样本基因组序列经过去除低质量片段和测序未知碱基多的片段后,统计结果如图4所示,得到的基因片段长度主要集中在400-440bp。
对每组样品处理后得到的有效基因片段信息如表2所示,空白对照组(Control)共获得104630条片段,茶多酚组(Polyphenol)获得94375条片段,海蓬子组(Salicornia)共获得95859条片段,复配组(Combine)共获得65009条片段。
表2 各样本数据信息统计结果
样本 | 原始片段数 | 平均长度 | 质控后数量 | 平均长度 |
空白对照组 | 107364 | 468.09 | 104630 | 428.67 |
茶多酚组 | 987321 | 468.12 | 94375 | 428.94 |
海蓬子组 | 98694 | 467.9 | 95859 | 429.62 |
复配组 | 66694 | 467.9 | 65009 | 428.86 |
通过对数据的生物信息学分析,最终在黑鱼片中检测到214种微生物,各样本微生物群落结构分布及丰度中,空白组对照组中种群数量及丰度最高,表明空白对照组含有大量腐败菌。茶多酚与海蓬子组腐败菌种类及丰度低于空白对照组,而茶多酚与海蓬子复配组腐败菌种群及数量最低,一定程度上表明海蓬子具有抑菌作用。
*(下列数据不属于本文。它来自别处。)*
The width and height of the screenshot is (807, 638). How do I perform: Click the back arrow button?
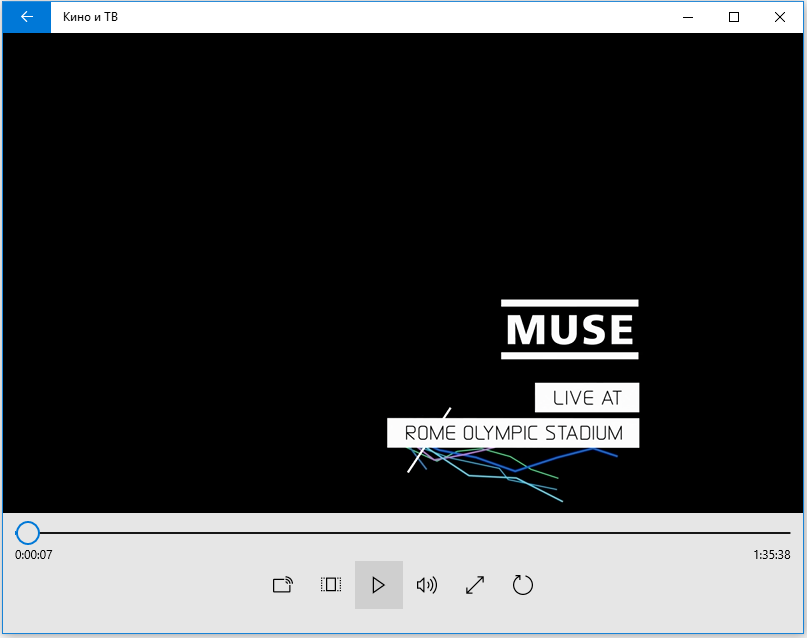pos(26,17)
样品中优势腐败菌如表3所示,主要为:假单胞菌、沙雷氏菌属、香味菌、摩根菌属、不动杆菌、漫游球菌属、变形杆菌、布丘氏菌属、哈夫尼菌属、气单胞杆菌、希瓦氏菌、库特氏菌属、丛毛单胞杆菌肽、寡养单胞菌、氮单胞菌属、嗜冷杆菌、环丝菌属、普罗威登斯菌属、食酸菌属等。海蓬子起抑制作用的腐败菌为:沙雷氏菌属、香味菌、不动杆菌、漫游球菌属、布丘氏菌属、气单胞杆菌、希瓦氏菌、库特氏菌属、丛毛单胞杆菌肽、寡养单胞菌、嗜冷杆菌、环丝菌属、食酸菌属等。茶多酚较海蓬子可抑制摩根菌属、变形杆菌、气单胞杆菌、普罗威登斯菌属等。海蓬子与茶多酚复配组对大部分优势腐败菌均有抑制作用,表明海蓬子与茶多酚抗菌谱有互补的部分。
表3 样品中优势腐败菌种类及丰度(取前20种)
空白对照组 | 茶多酚组 | 海蓬子组 | 复配组 | |
假单胞菌 | 19381 | 48947 | 50089 | 28947 |
沙雷氏菌属 | 19487 | 12671 | 11025 | 10671 |
香味菌 | 15980 | 4483 | 8589 | 3247 |
摩根菌属 | 10053 | 494 | 11061 | 323 |
不动杆菌 | 7558 | 1099 | 1505 | 699 |
漫游球菌属 | 5058 | 1258 | 2138 | 850 |
变形杆菌 | 780 | 100 | 6064 | 0 |
未定义菌属 | 1667 | 1689 | 1751 | 1659 |
布丘氏菌属 | 3094 | 453 | 484 | 143 |
哈夫尼菌属 | 1357 | 10 | 1200 | 1 |
气单胞杆菌 | 1254 | 513 | 993 | 213 |
希瓦氏菌 | 1212 | 50 | 221 | 5 |
库特氏菌属 | 1294 | 68 | 95 | 10 |
丛毛单胞杆菌肽 | 1073 | 20 | 88 | 2 |
寡养单胞菌 | 633 | 10 | 120 | 0 |
氮单胞菌属 | 115 | 251 | 355 | 151 |
嗜冷杆菌 | 501 | 5 | 38 | 1 |
环丝菌属 | 226 | 29 | 46 | 9 |
普罗威登斯菌属 | 8 | 0 | 272 | 0 |
食酸菌属 | 264 | 8 | 11 | 2 |
综上所述,海蓬子具有一定的保鲜作用,且将海蓬子与茶多酚进行复配后,显示出较强的抑菌保鲜作用,海蓬子与茶多酚在抑菌普中有互补的部分,因此将二者的功效联合起来,可起到高效保鲜的目的。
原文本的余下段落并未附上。